Sociólogo, é doutorando em ciências sociais (Unicamp) e há mais de 20 anos atua e pesquisa as migrações africanas no Brasil

A problemática da inadmissão de migrantes no Aeroporto Internacional de São Paulo, em Guarulhos, é denunciada por ativistas de direitos humanos no Brasil ao longo dos últimos 20 anos. Chama a atenção a recente decisão do Ministério da Justiça e Segurança Pública de restringir a entrada de migrantes. O passageiro em trânsito que não tiver visto de entrada no Brasil e tem como destino final outro país terá que seguir viagem ou retornar ao local de origem.

Se um dos pontos nevrálgicos das migrações no Brasil é o estado de Roraima, com a presença dos venezuelanos, hoje o aeroporto também é o termômetro para se avaliar a política migratória nacional —considerando também a situação dos afegãos, que, após passarem pelo controle migratório, alguns ficam nos mezaninos do complexo aeroportuário.
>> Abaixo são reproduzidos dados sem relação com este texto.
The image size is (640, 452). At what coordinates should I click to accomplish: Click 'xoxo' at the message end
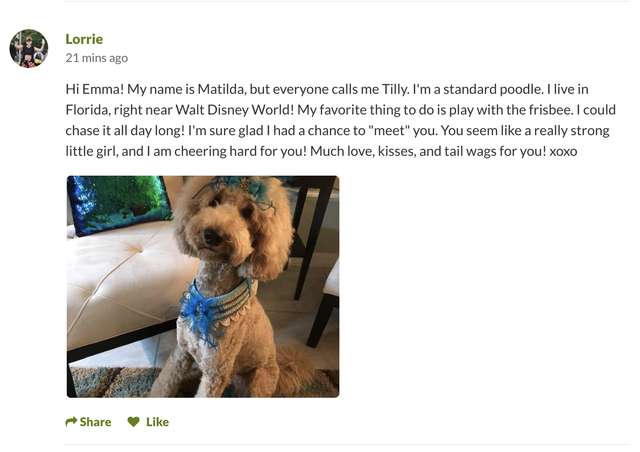pos(563,151)
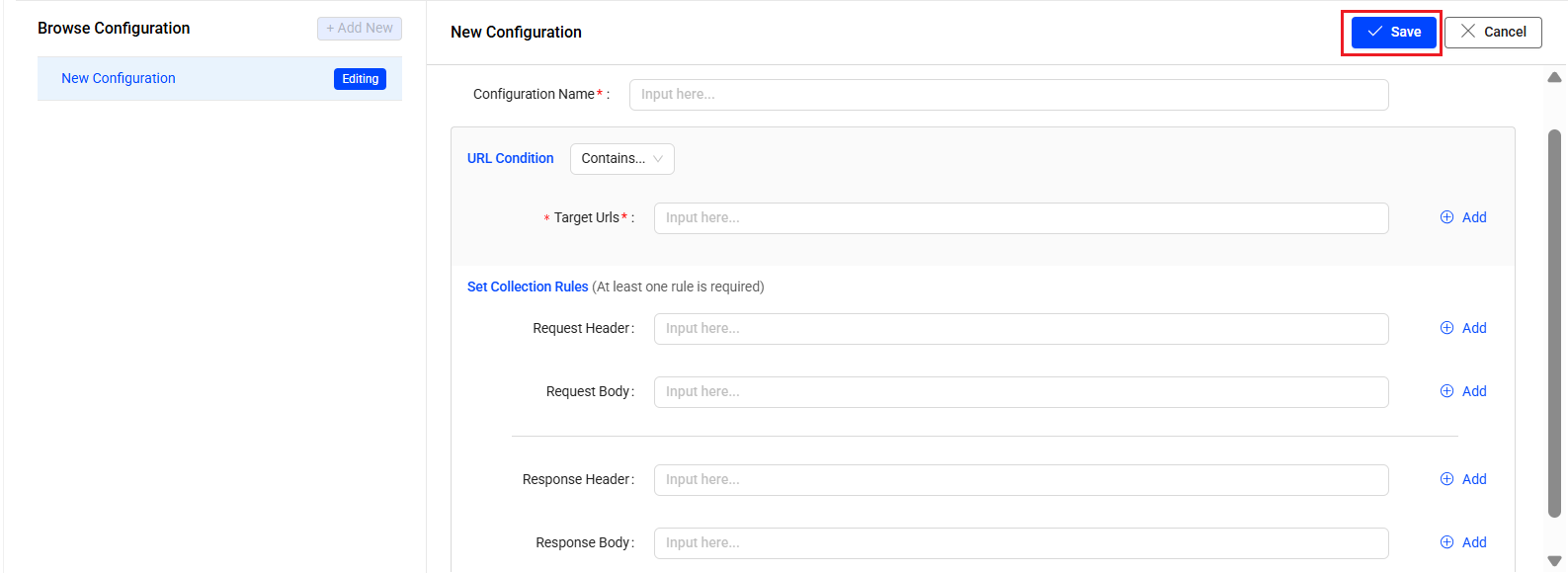The width and height of the screenshot is (1568, 573).
Task: Focus the Target Urls input field
Action: tap(1021, 218)
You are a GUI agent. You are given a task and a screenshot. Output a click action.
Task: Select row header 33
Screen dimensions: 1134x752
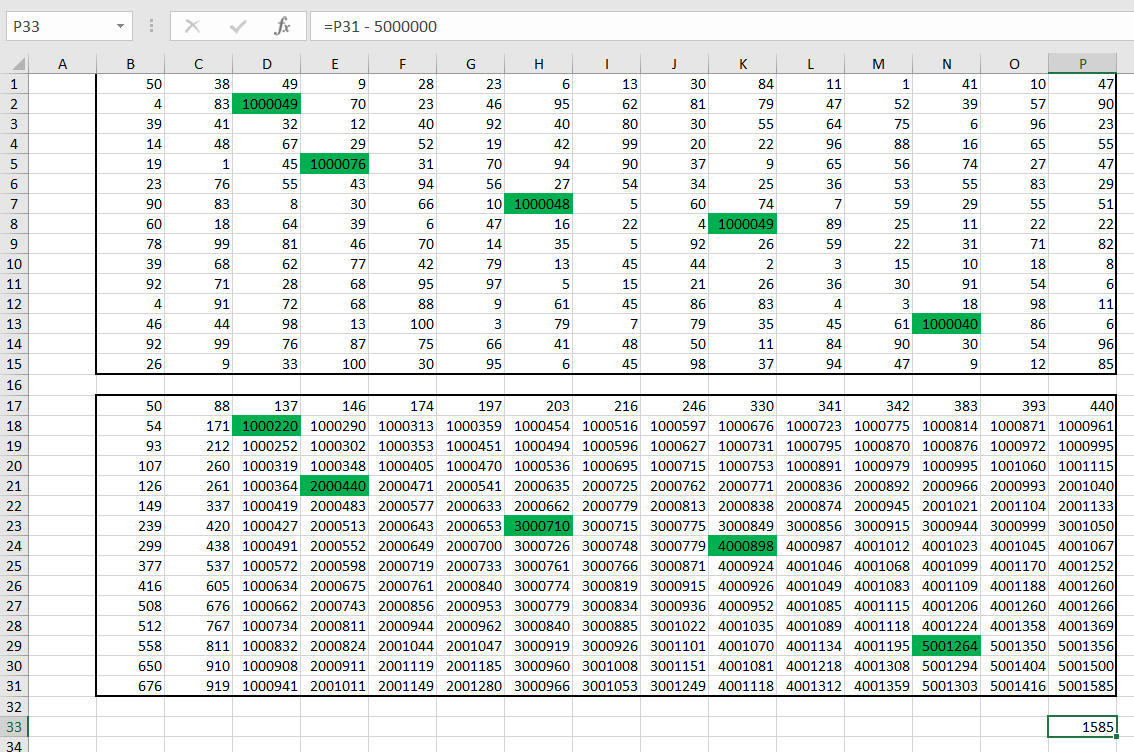pyautogui.click(x=13, y=727)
Migrantes dormem no chão do aeroporto de Guarulhos, em São Paulo (SP - Organização de Resgate de Refugiados Afegãos

Vale lembrar que no longínquo ano de 2013 um cubano ficou retido por cinco meses na área de inadmitidos, conhecida como a sala do conector de um dos maiores aeroportos do mundo, uma das maiores fronteiras brasileiras. Nos últimos dias, mais de 500 pessoas estavam na área restrita, entre os quais o sr. Evans Osei Wusu, 39 anos, africano da República de Gana que faleceu ao passar mal, evidenciando a necropolítica das fronteiras.
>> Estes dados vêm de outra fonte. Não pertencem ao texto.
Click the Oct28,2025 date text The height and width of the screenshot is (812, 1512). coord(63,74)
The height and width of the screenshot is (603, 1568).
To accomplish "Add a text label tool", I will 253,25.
Longe do glamour do free shop e das salas vips, o espaço dos inadmitidos também se constitui nas áreas inferiores de embarque/desembarque do Terminal 3, construído para ampliar as operações comerciais dado o volume de turistas que vieram à Copa do Mundo de de 2014. Em grande parte, os inadmitidos são pessoas oriundas do Sul Global: África e Ásia, pessoas não brancas que vivenciam o racismo e a xenofobia nos espaços de exceção.
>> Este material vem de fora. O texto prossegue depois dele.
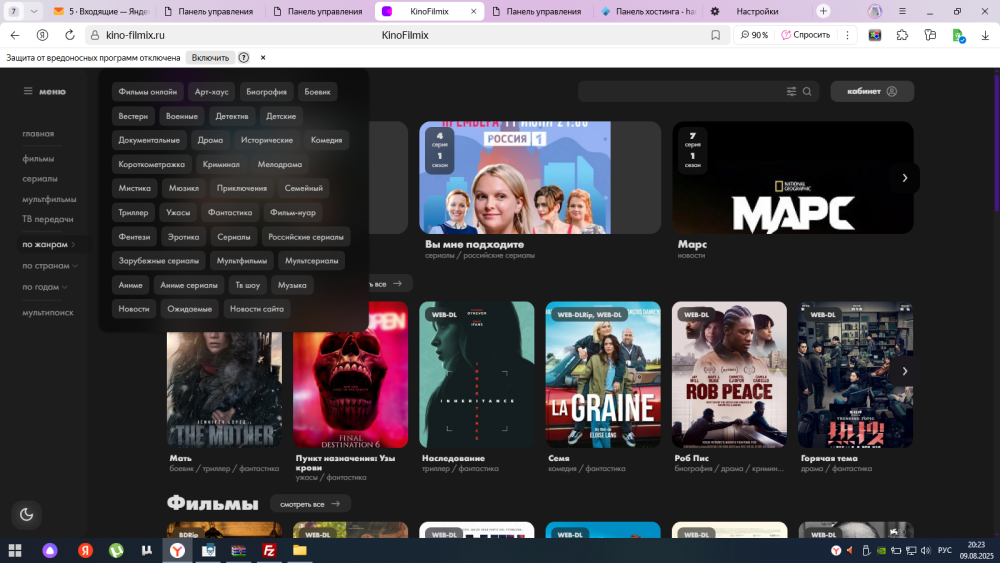The width and height of the screenshot is (1000, 563).
Task: Open browser extensions puzzle icon
Action: [903, 35]
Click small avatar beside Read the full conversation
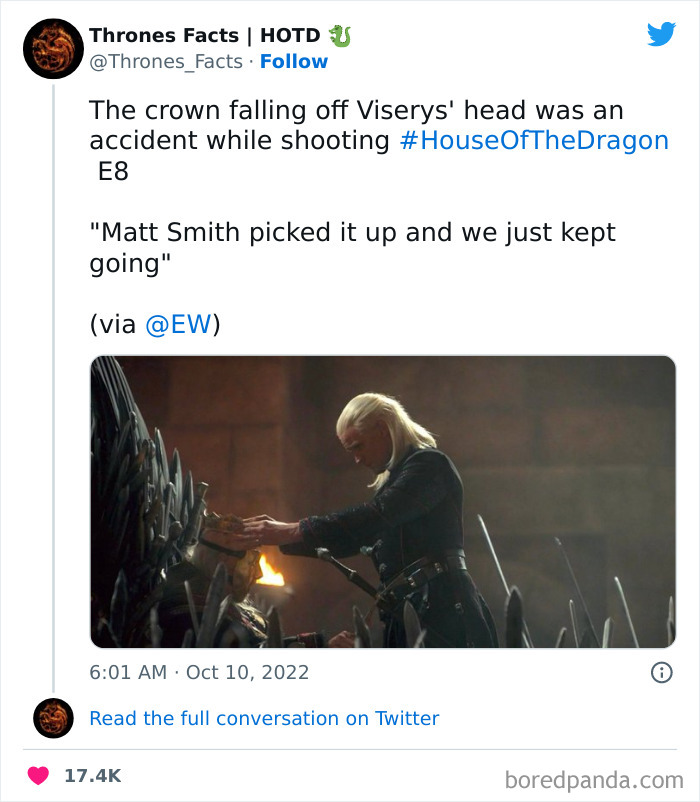Screen dimensions: 700x802 tap(53, 718)
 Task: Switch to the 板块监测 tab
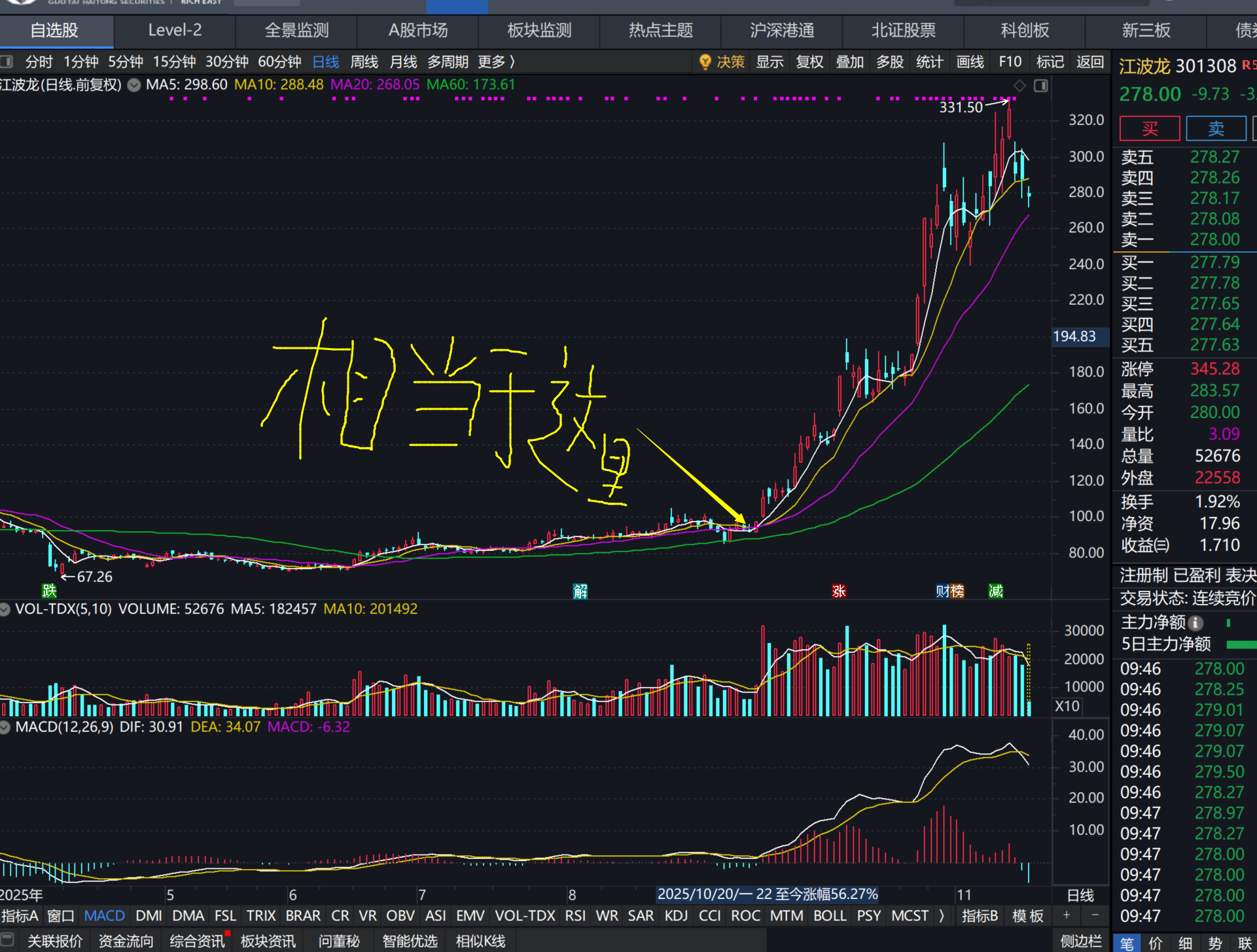coord(539,31)
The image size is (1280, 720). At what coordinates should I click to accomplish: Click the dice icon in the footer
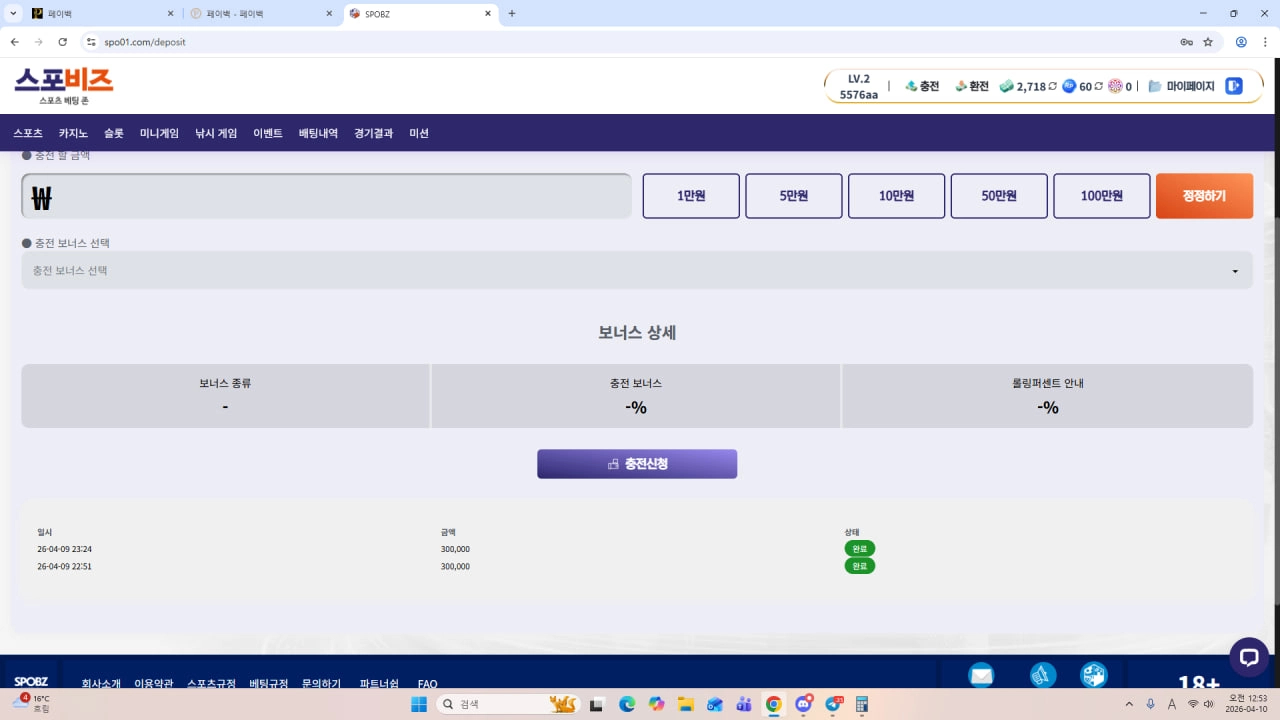[1093, 676]
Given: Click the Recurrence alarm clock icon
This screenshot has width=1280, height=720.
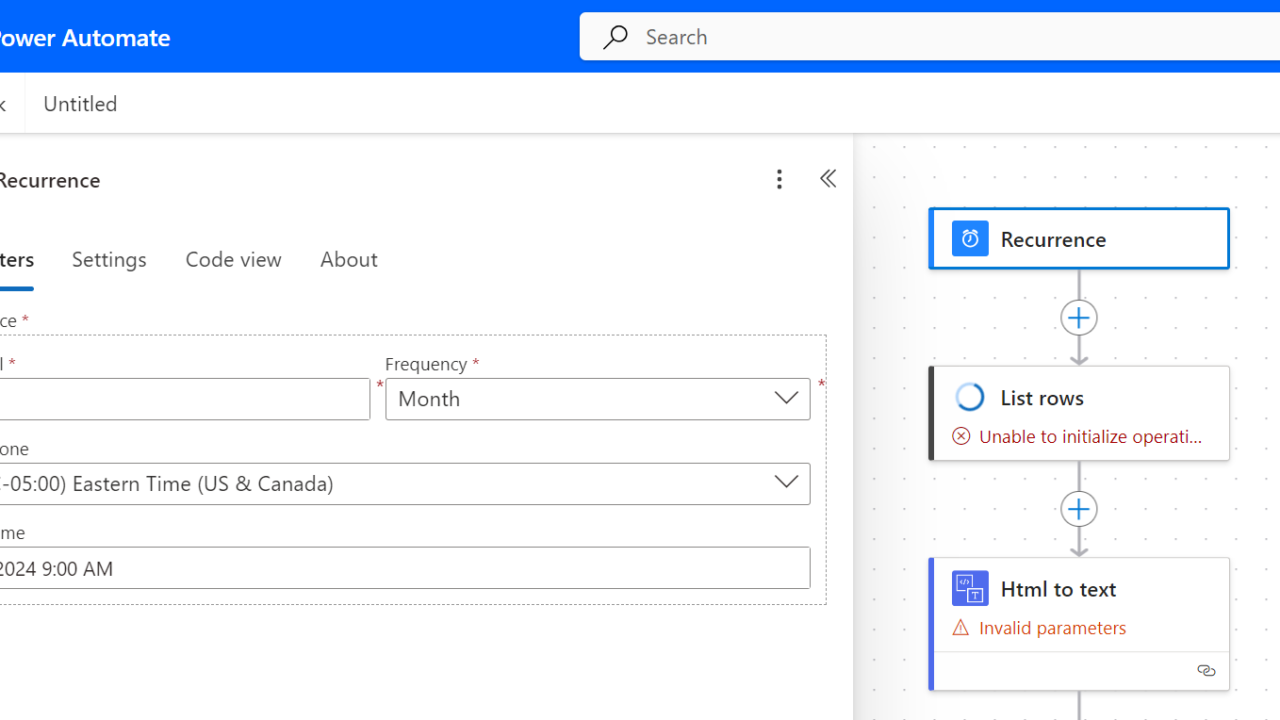Looking at the screenshot, I should click(969, 239).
Os migrantes inadmitidos ficam entre o controle migratório dos agentes de fronteira do Estado brasileiro; as companhias aéreas, que são responsáveis por prover alimentação e os custos com os voos de retorno; as pessoas são colocadas em situações de vulnerabilidade num espaço físico com estrutura precária e permanecem durante dias, local que é de responsabilidade da empresa concessionária que administra o aeroporto. Os migrantes, em especial os solicitantes de refúgio, esperam a decisão da autoridade migratória para sair do espaço. No entanto, com a nova posição, coloca-se em alerta o princípio da não devolução. Cria-se um limbo jurídico entre os desejáveis e os indesejáveis.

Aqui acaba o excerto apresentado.